> [Exercise objective]: Copy, from the listing, every line in which the string "agent" is present.

> [Source material]:
——————

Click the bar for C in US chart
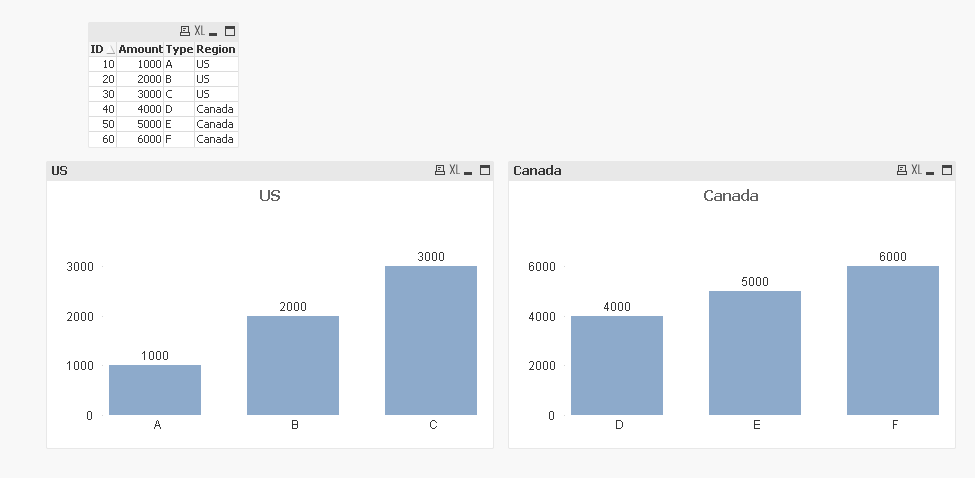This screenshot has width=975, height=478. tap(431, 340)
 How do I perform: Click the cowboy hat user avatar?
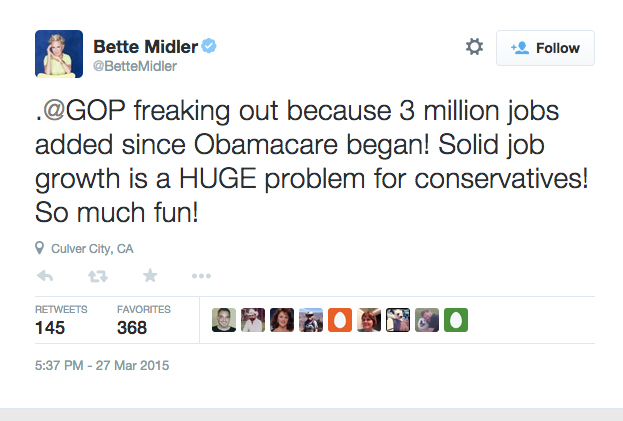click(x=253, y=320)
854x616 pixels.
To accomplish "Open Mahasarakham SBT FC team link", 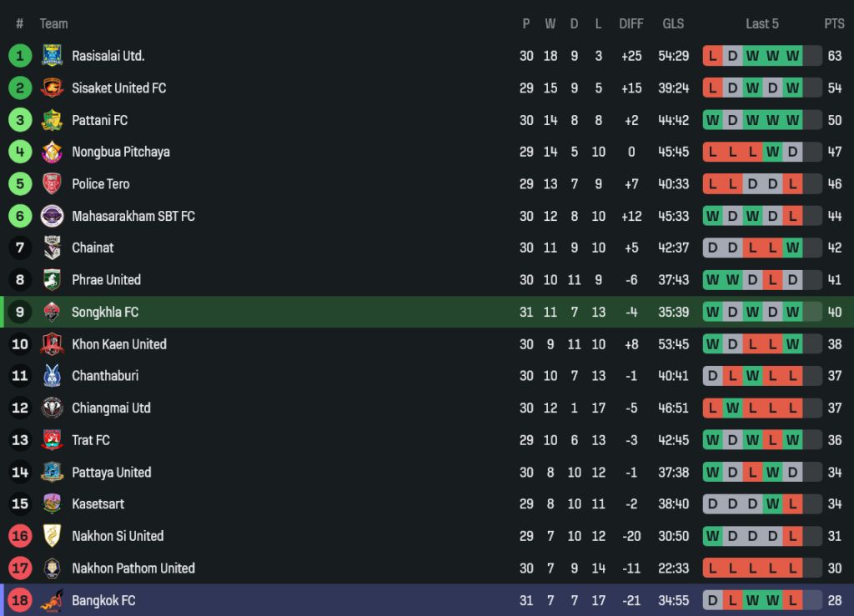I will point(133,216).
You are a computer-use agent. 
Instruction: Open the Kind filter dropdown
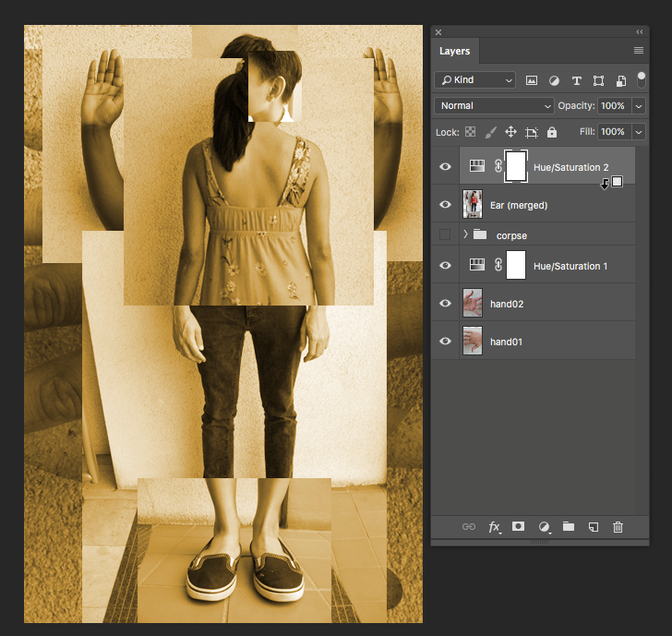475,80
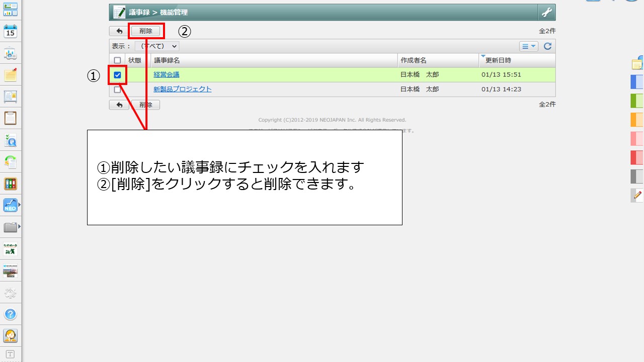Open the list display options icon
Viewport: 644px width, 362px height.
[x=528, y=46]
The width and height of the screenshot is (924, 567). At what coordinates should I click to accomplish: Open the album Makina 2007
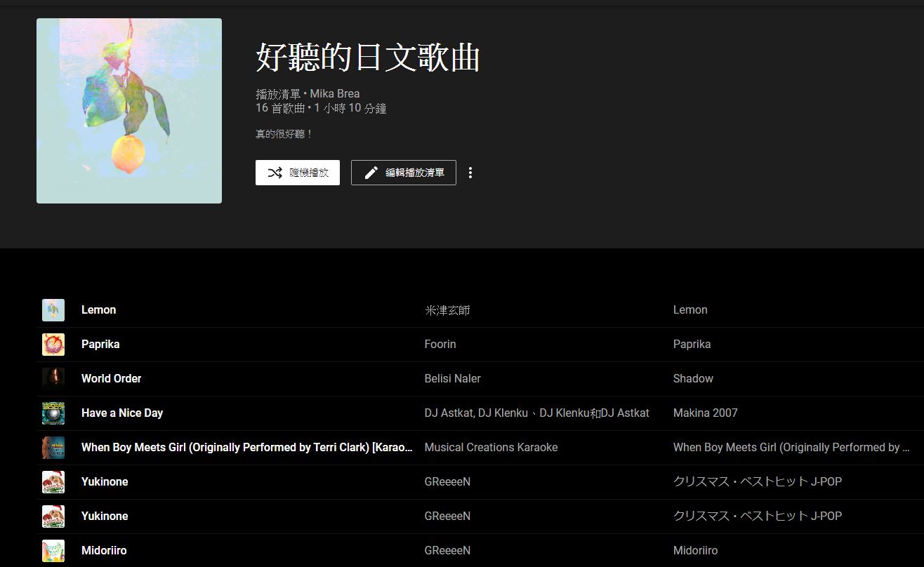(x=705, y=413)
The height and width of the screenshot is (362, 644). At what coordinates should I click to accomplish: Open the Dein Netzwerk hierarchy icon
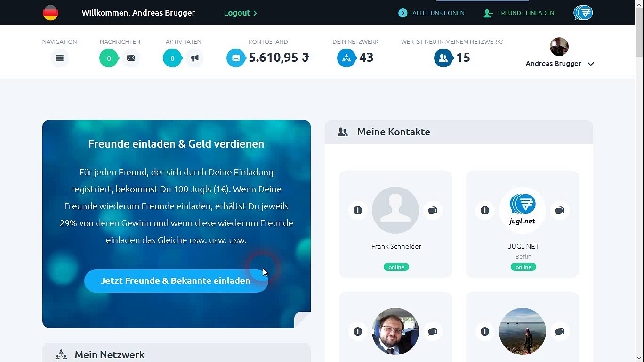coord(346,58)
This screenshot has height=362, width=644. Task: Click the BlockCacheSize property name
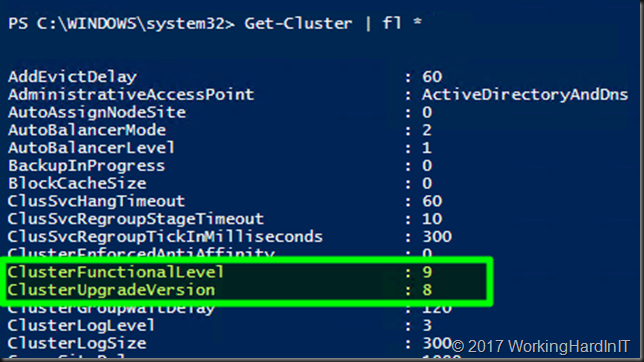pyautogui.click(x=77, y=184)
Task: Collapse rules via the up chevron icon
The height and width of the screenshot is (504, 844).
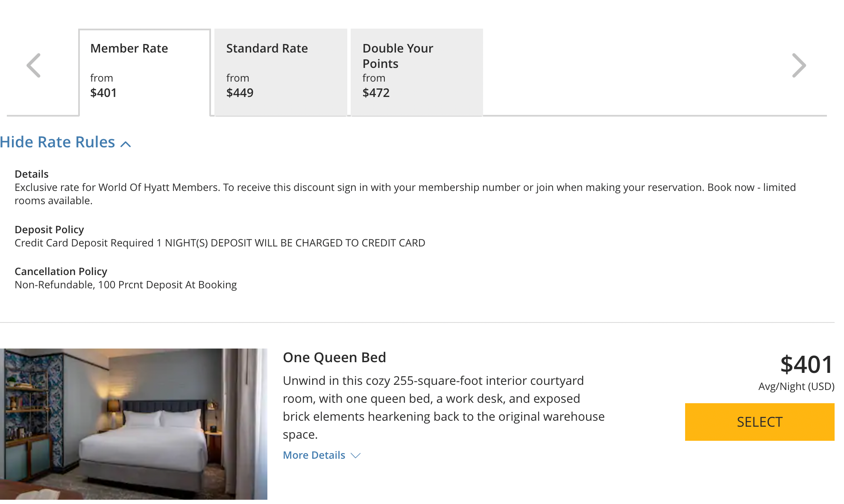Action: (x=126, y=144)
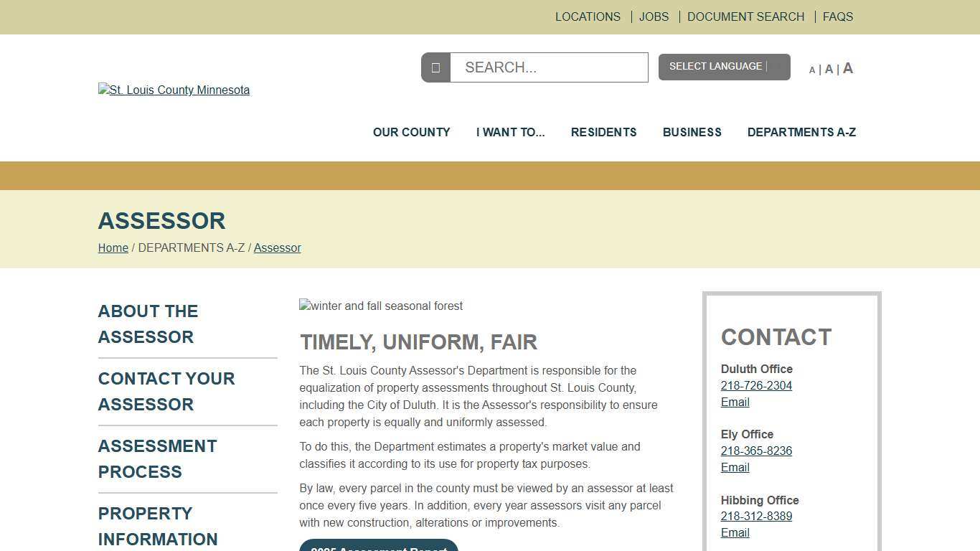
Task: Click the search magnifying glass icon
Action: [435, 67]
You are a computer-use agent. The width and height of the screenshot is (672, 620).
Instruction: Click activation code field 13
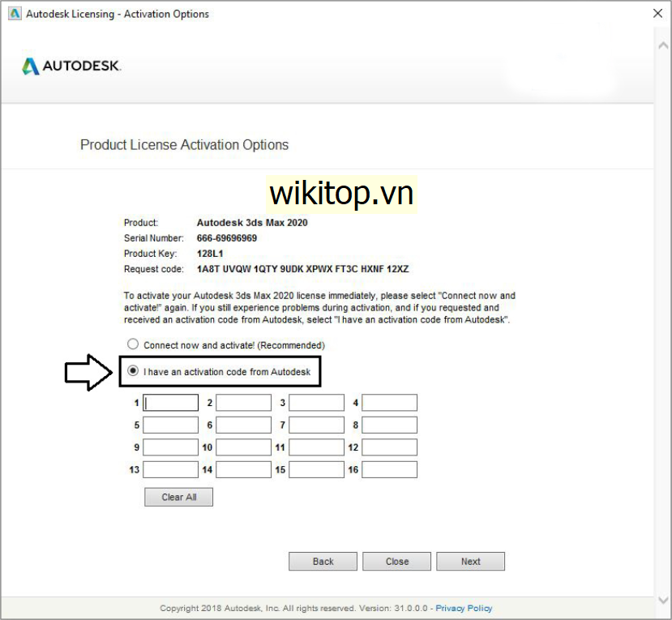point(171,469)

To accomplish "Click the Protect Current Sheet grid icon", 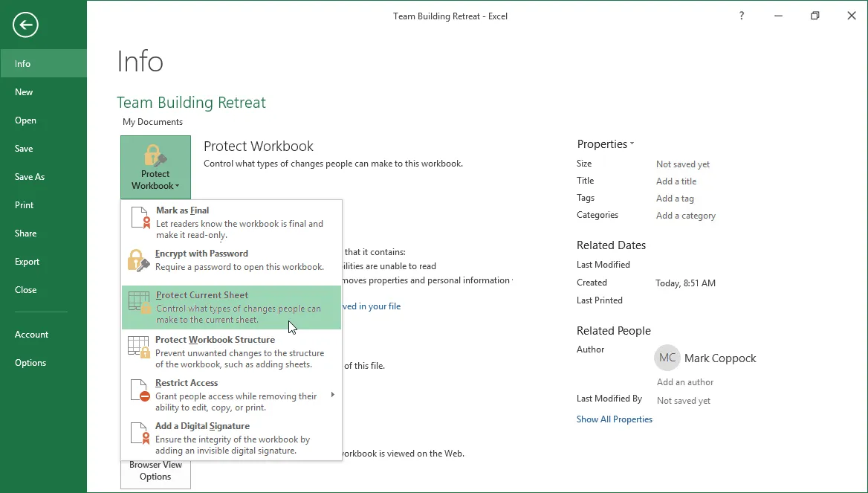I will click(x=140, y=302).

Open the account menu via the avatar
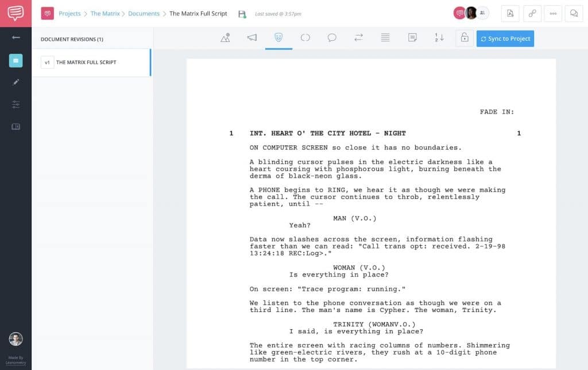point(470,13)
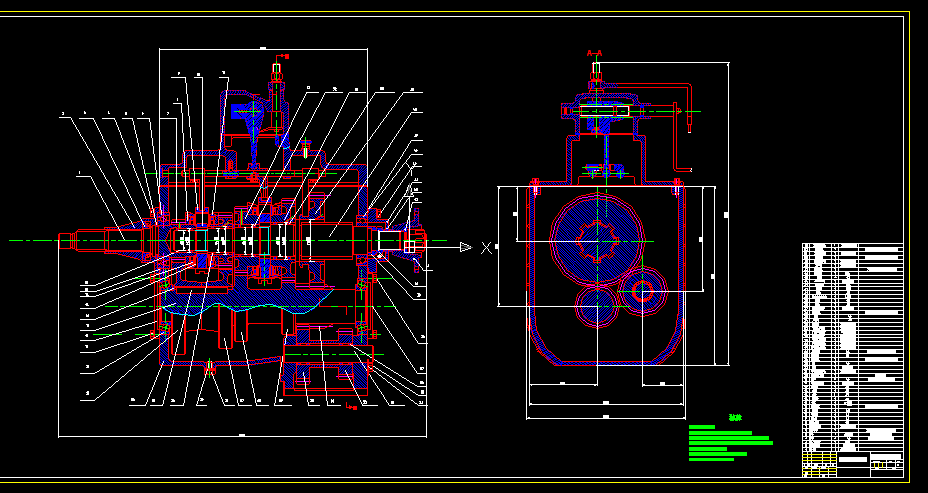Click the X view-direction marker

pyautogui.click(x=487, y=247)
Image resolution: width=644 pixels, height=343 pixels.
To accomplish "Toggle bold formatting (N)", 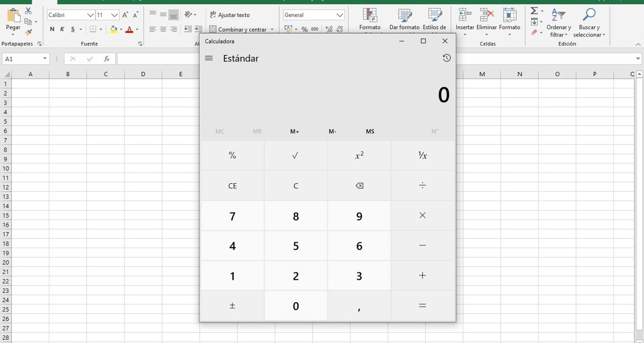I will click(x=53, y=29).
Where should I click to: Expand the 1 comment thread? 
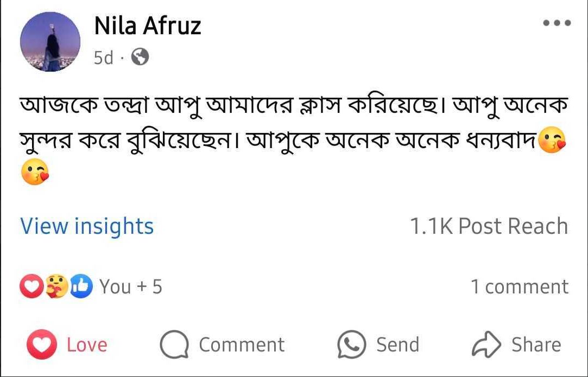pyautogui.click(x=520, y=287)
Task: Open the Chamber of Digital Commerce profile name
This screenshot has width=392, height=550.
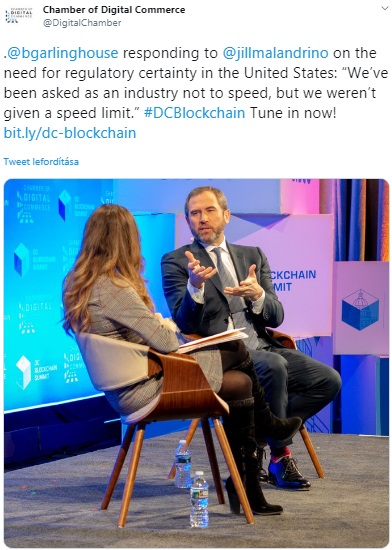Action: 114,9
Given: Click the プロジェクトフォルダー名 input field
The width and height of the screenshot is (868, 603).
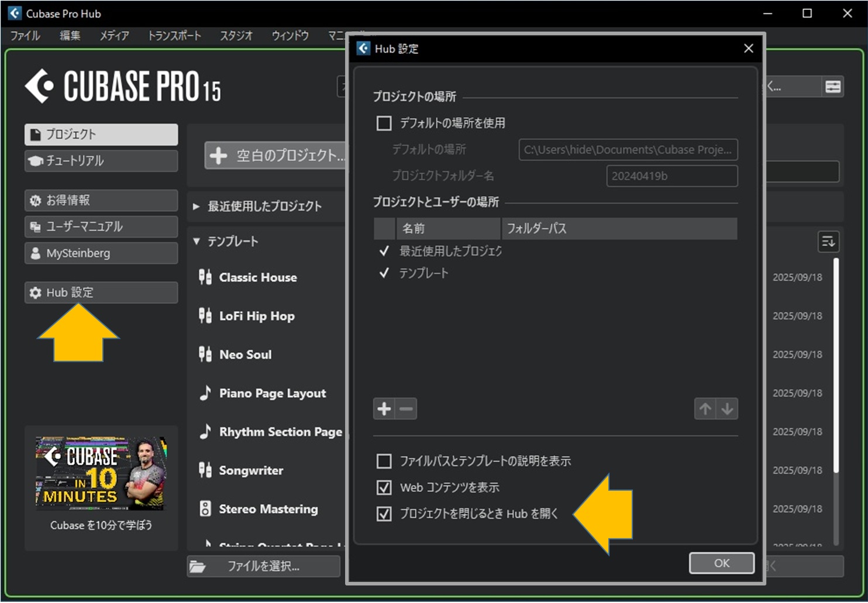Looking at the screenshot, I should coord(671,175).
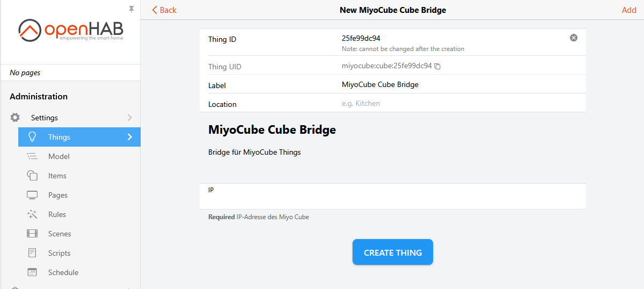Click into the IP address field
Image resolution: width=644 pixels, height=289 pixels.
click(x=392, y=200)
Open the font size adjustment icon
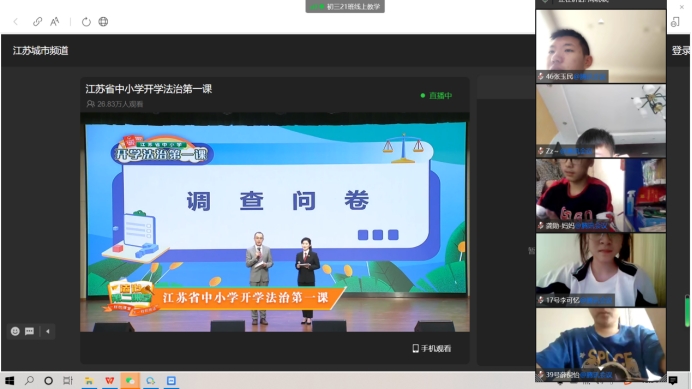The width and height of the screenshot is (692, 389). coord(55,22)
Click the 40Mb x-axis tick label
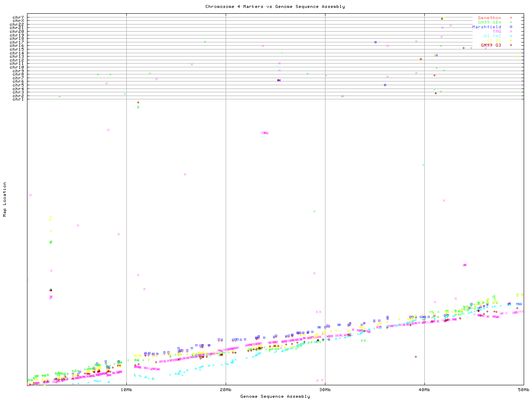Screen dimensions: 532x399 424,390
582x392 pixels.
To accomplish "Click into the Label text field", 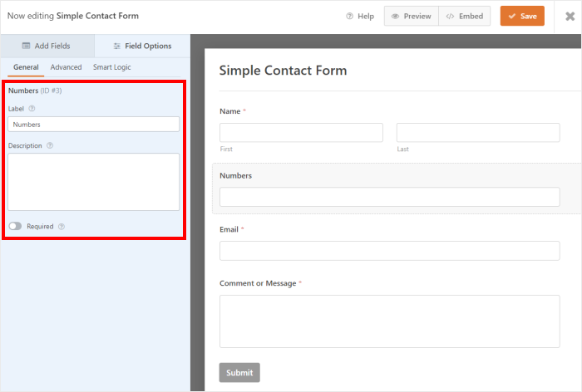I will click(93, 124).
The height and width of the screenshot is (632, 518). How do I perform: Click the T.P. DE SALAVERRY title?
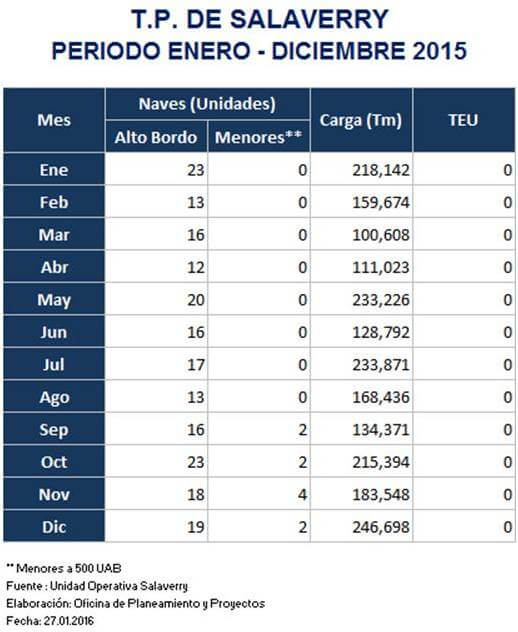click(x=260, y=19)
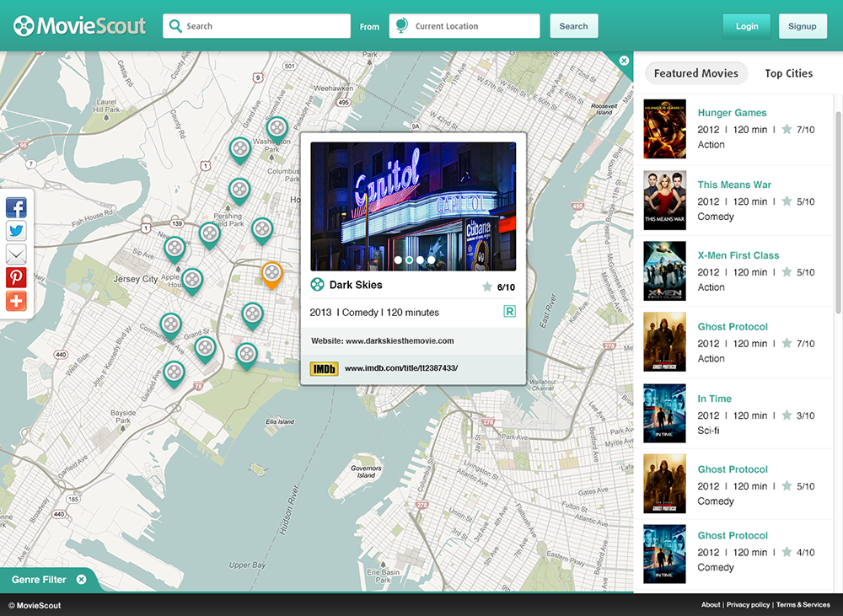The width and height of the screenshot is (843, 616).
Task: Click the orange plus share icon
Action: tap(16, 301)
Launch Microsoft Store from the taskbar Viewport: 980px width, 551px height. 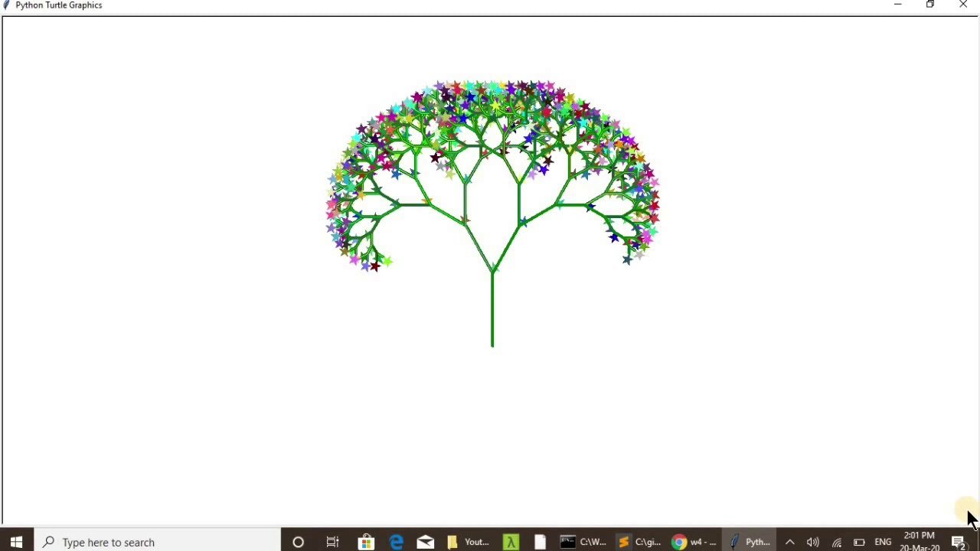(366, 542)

——————

> [Solution]:
You are a computer-use agent. 
You are a computer-use agent. The width and height of the screenshot is (672, 620).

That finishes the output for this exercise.